Pour l’employeur, l’avantage principal réside dans la réduction des coûts de production (estimés à 30%) et partant l’amélioration de la rentabilité. Le salarié bénéficie, à son tour, d’une économie de temps en limitant ses déplacements et d’une liberté de choix du lieu de résidence, indépendamment du lieu de travail. La société dans son ensemble bénéficie des externalités positives liées à la réduction de la circulation, et donc de l’émission de CO2, au décongestionnement des grandes agglomérations urbaines. Mais comme tout phénomène social est contradictoire et toute médaille a son revers, le télétravail peut être vécu, notamment par le salarié, comme une double aliénation : celle de voir le résultat de son travail lui échapper et celle de se retrouver isolé face à lui-même, dans un espace qui est en même temps lieu de résidence et lieu de travail. La vie privée se dissout dans la vie professionnelle. L’intime relève progressivement du public et l’inviolabilité du domicile n’aurait plus de sens. Ce «capitalisme de plateforme» n’est autre au fond qu’un retour au nomadisme, mais d’un nouveau type. L’emploi salarié, dans sa forme classique, risque d’être remis en cause non pas pour le dépasser dans un sens progressiste, mais pour lui substituer cette nouvelle forme d’exploitation basée sur la flexibilité et la précarité. Certes, personne ne peut être contre le «progrès technique», à condition que la technique soit effectivement au service de l’homme.
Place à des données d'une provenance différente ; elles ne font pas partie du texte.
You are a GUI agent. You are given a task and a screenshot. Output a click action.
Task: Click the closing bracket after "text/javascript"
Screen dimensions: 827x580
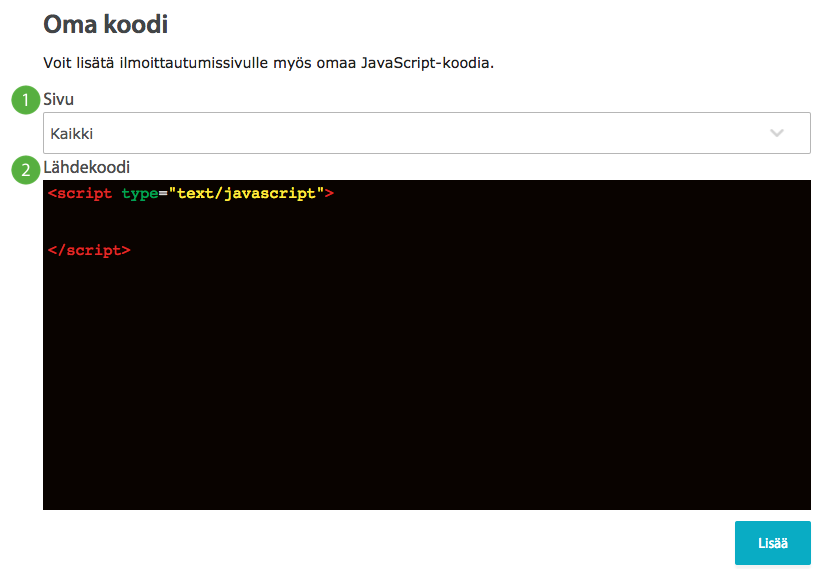click(329, 194)
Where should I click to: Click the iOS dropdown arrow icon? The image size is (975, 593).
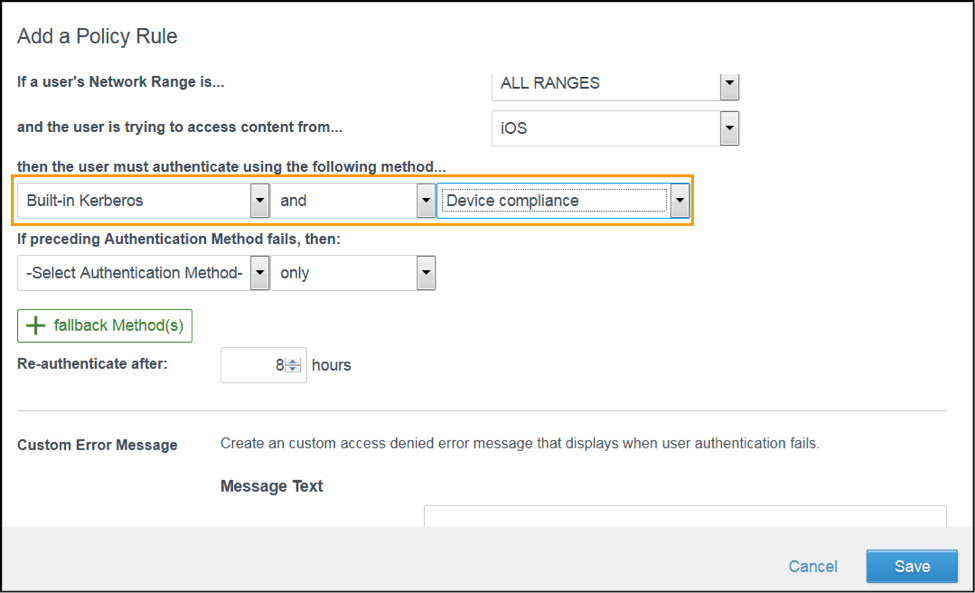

Pour éviter tout dérapage, Il faut absolument réglementer le télétravail afin de garantir les droits et devoirs des parties en présence. Le vide juridique actuel en la matière est source de confusion et de multiples problèmes. Les législations du travail en vigueur sont fondées sur une réalité sociologique où les relations de travail se déroulent dans un espace défini, qu’est celui de l’unité de production propre à l’économie moderne : usine, exploitation agricole, administration.

Par conséquent, les catégories produites dans un tel contexte historique ne peuvent pas faire l’objet d’une extrapolation deus ex machina à un autre contexte. Cependant, il est plausible de nous poser les questions suivantes : que signifierait un accident de travail pour un employé ou un salarié en télétravail ? Quelle interprétation donner à une maladie professionnelle ? Comment peut-on contrôler le respect des conditions de la sécurité au travail ? L’intervention des inspecteurs du travail est-elle possible ? Comment comptabiliser les heures de travail ? Comment évaluer les performances du travailleur ? Qui prend en charge les frais de maintenance du «lieu de travail» qui est en même temps «lieu de résidence» ? Quel nouveau rôle assigné aux organisations syndicales ? Que faire, en somme, pour préserver les acquis sociaux des travailleurs ? Le recours au télétravail est devenu une réalité incontournable. Il faudrait absolument clarifier juridiquement toutes les questions qui se posent pour limiter les abus éventuels et faire en sorte que ce type de travail ne constitue pas une régression sociale. Les partenaires sociaux doivent engager, au plus vite, un dialogue social autour de ces problématiques afin de mettre à niveau la législation du travail et déboucher sur de nouveaux compromis sociaux. Bien sûr, toutes les activités ne se prêtent pas au télétravail, ou du moins d’une manière exclusive. Certains métiers doivent absolument être exécutés sur le terrain, d’autres peuvent être réalisés à distance. Mais dans tous les cas, il serait souhaitable de garder un minimum de contact humain et de travail en groupe pour ne pas déshumaniser l’acte productif. C’est le collectif de travail qui est la source de l’efficacité au sein de l’entreprise, et c’est l’intelligence collective qui génère le plus de progrès, de créativité et d’innovation.